* **Work to do**
In the entries below, recast the lines from the one containing "You are a computer-use agent. Image" through the one containing "click(424, 13)", both included, as a Markdown table with the columns Row and Line, skipping any blank lines.

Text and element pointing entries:
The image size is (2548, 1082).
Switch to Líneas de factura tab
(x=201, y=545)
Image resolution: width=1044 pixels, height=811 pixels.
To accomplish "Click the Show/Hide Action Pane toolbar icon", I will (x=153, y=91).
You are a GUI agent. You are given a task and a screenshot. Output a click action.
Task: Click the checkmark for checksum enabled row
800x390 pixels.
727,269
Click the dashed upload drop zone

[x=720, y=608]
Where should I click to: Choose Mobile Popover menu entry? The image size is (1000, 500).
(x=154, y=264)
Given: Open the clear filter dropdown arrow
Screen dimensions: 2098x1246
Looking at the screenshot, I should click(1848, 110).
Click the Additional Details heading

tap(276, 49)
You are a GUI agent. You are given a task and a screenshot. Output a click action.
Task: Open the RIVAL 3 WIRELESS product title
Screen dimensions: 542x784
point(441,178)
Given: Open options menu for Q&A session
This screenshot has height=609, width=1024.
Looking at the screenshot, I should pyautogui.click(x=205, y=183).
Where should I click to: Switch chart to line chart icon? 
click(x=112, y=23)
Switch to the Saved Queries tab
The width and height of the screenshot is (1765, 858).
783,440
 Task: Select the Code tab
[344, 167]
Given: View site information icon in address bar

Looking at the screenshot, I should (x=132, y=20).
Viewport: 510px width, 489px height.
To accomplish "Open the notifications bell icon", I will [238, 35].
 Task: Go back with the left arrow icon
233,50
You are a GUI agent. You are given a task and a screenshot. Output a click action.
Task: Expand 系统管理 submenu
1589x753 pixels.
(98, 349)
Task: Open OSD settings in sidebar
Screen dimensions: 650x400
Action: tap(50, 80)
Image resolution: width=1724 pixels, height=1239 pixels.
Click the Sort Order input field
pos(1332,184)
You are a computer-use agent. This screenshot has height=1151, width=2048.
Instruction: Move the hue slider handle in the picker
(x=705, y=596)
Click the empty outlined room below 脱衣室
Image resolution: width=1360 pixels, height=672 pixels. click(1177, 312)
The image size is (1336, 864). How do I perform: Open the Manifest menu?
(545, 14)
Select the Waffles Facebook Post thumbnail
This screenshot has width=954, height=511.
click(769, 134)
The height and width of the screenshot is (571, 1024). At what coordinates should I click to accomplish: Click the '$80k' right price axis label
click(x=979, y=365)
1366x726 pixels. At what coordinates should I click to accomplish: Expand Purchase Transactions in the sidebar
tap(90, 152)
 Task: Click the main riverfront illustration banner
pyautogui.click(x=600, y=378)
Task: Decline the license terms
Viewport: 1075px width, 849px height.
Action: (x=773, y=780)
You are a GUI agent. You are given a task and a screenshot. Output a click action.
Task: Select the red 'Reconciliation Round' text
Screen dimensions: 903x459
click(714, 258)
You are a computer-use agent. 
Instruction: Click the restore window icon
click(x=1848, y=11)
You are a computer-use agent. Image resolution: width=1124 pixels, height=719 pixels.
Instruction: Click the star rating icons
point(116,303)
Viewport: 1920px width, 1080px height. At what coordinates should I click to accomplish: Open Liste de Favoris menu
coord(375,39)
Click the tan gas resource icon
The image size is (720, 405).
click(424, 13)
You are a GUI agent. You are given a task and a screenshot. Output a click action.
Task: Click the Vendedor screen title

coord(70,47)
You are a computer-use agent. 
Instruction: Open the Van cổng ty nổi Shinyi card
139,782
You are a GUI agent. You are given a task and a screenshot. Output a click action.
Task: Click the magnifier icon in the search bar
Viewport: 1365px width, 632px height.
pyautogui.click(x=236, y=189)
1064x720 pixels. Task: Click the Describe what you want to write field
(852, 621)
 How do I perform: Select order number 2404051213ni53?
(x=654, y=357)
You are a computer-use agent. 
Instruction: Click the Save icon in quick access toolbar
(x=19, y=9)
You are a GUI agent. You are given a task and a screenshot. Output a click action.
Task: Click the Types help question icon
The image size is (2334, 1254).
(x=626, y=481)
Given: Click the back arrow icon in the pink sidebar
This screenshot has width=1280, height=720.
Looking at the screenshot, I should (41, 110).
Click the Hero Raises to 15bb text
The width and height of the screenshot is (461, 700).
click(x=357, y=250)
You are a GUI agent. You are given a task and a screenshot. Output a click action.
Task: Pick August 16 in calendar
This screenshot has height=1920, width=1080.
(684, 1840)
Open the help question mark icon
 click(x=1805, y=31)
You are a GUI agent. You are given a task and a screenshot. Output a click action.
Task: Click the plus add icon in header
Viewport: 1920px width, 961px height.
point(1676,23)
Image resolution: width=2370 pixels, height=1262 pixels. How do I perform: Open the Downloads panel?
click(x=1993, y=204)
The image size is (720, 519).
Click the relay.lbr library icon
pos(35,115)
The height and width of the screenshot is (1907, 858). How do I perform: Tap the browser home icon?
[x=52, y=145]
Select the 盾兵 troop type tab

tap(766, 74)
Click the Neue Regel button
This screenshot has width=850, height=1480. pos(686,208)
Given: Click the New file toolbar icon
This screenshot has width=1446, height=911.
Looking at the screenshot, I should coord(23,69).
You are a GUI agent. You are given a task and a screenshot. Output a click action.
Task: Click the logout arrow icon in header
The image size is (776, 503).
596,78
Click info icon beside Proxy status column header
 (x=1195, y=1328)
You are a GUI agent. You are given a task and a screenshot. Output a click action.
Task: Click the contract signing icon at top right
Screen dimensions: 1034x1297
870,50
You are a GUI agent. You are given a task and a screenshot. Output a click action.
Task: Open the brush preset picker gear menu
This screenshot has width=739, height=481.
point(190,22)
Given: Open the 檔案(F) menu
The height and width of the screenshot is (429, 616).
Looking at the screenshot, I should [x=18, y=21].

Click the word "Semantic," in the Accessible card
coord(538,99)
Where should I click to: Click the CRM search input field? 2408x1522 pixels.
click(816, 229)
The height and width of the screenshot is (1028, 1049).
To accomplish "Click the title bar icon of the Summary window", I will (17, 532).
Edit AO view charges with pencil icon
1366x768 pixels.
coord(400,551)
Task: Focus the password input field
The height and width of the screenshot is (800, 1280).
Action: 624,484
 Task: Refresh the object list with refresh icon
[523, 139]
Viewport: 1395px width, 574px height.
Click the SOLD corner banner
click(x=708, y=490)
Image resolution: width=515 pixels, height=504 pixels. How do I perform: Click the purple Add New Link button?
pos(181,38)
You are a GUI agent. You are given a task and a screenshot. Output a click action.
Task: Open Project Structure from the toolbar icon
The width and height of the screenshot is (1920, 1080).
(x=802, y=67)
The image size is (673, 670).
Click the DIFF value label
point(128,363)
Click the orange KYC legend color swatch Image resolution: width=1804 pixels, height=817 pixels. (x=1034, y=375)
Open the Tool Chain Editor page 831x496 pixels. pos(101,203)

* **Right answer**
| Row | Line |
|---|---|
| 1 | You are a computer-use agent. Image resolution: width=1124 pixels, height=719 pixels. |
| 2 | Instruction: Click the star rating icons |
| 3 | point(116,303) |
| 4 | Viewport: 1920px width, 1080px height. At what coordinates should I click to accomplish: Open Liste de Favoris menu |
| 5 | coord(375,39) |
| 6 | Click the tan gas resource icon |
| 7 | The image size is (720, 405). |
| 8 | click(424, 13) |